- **Exercise goal**
Translate this sentence from the recursion text below into Spanish: "Recursion is especially important for the functional programmer."

- **Source text**
--- --- ---
Defining recursion in terms of itself is an old joke among programmers. Despite the fact that it frustrates a lot of new-comers, we don’t change it. I like to define recursion as “Iteration for the cool kids”. I don’t mean this in a snobbish, let-us-exclude-the-for-loopers kinda way, but rather in a tone of appreciation. Recursion is an elegant way of doing things. Recursive alogrithms are concise, have less noise and have immutability baked in (always a plus).

Recursion is especially important for the functional programmer. In the initiation rites of functional programming we are made to internalize this -

~~Every recursive process can be defined iteratively.~~
Every iterative process can be defined recursively.

What do I mean by there is less noise?

I’m going to look at a famous interview question. How to reverse a linked list. I will provide two solutions, one recursive, one iterative.

This is the iterative solution, and most likely this is how most candidates will solve this problem.

There’s a lot of mutable state floating around, and it took me about 5 tries to get it right. Reasoning about the variables in the while loop is particularly hard.

def reverse_ll(head):
    first = head
    second = head.next
    rem = head.next.next

    first.next = None # make head a tail 
    while rem:
        second.next = first
        first = second
        second = rem
        rem = rem.next

    second.next = first
    return second

Here’s a recursive solution.

def reverse_ll_recursively(head):
    return reverse(None, head, head.next)

def reverse(first, second, rem):
    if not rem:
        second.next = first
        return second
    else:
        second.next = first
        return reverse(second, rem, rem.next)
--- --- ---
- **Information shown**
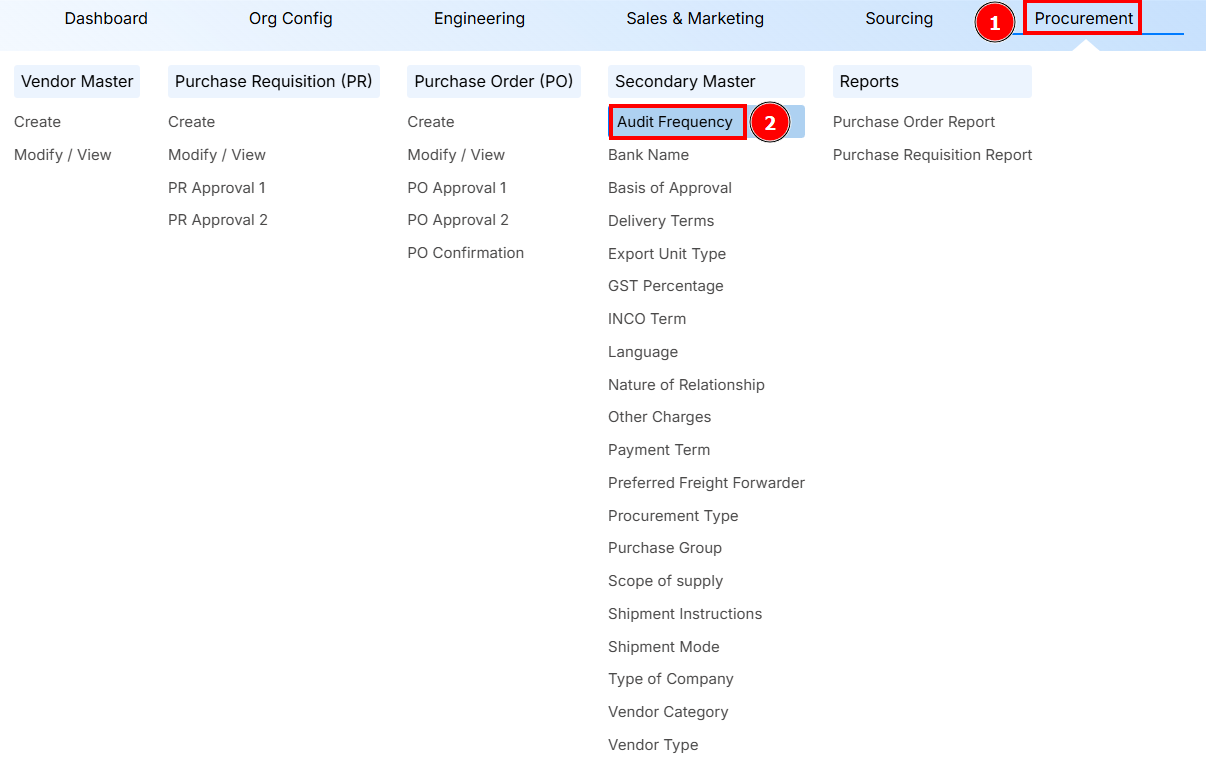Switch to the Sourcing section
The height and width of the screenshot is (771, 1206).
898,18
--- --- ---
- **Expected answer**
La recursión es especialmente importante para el programador funcional.